# If Video Games Were Real



## Bob Hubbard (May 15, 2011)

[yt]9bKoahtmcHY[/yt]


----------



## Sukerkin (May 15, 2011)

Tres amusant ... oh and I reckon the young lady's 'implants' were most natural looking .


----------



## MA-Caver (May 15, 2011)

I'd like to see a real life... Defender, Space Invaders, Pitfall, and Diablo... heh heh.


----------



## bushidomartialarts (May 15, 2011)

Hilarious.
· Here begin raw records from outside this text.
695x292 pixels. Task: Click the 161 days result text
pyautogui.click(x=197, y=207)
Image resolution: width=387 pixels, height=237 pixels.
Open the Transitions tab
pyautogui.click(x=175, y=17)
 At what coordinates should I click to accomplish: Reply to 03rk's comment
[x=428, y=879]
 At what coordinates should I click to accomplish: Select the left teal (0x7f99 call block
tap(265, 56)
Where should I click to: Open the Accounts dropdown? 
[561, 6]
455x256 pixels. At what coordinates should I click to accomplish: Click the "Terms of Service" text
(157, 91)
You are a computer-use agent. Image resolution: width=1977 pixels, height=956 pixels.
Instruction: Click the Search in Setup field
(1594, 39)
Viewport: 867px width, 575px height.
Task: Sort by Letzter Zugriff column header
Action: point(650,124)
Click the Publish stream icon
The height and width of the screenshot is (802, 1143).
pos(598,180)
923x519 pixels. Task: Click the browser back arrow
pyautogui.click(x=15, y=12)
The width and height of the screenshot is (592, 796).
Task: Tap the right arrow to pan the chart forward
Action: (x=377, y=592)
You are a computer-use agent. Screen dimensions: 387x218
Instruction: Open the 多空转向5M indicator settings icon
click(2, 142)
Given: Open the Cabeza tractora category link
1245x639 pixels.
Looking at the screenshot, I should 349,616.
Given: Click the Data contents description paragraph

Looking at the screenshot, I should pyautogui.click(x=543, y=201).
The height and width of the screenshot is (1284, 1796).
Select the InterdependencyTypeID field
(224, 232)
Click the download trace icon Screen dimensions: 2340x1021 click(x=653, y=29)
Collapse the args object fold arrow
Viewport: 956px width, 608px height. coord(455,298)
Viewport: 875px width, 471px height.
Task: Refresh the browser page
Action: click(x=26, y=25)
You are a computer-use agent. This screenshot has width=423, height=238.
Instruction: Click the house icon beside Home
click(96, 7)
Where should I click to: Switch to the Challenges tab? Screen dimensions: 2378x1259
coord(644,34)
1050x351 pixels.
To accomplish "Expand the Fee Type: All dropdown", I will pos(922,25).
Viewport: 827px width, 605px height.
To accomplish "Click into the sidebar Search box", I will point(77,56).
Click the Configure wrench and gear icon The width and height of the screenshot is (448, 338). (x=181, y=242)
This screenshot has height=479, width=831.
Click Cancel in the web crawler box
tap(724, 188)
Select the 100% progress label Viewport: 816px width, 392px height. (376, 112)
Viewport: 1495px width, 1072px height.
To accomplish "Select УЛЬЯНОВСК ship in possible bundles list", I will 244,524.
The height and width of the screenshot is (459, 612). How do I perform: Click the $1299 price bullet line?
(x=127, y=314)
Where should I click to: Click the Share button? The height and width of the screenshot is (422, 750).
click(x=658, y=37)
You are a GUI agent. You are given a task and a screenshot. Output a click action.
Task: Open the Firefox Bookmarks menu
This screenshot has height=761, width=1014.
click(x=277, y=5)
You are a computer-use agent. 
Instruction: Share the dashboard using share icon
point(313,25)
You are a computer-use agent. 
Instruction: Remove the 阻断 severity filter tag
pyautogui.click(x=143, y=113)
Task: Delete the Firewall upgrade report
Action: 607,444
Thank you.


----------



## Chris Parker (May 16, 2011)

Very cute.....

And, on a related note:

[yt]fWL6j0SvqV0[/yt]

Best comments are: "The book was better", and (my personal favourite), "omg&#65279; it would be so awesome if they made this into a game!"

Yes, some people have too much time on their hands.....


----------



## Xue Sheng (May 16, 2011)

If video games were real there would be a whole lot of dead and injured video game players


----------



## Chris Parker (May 16, 2011)

And, I just wish to add:



> "Computer games don't affect kids; I mean if Pac-Man affected us as kids, we'd all be running around in darkened rooms, munching magic pills and listening to repetitive electronic music."
> - Kristin Wilson, Nintendo, Inc., 1989.


----------



## Balrog (May 16, 2011)

I don't care who you are, that's funny right there.  And the Tomb Raider girl is hawt!


----------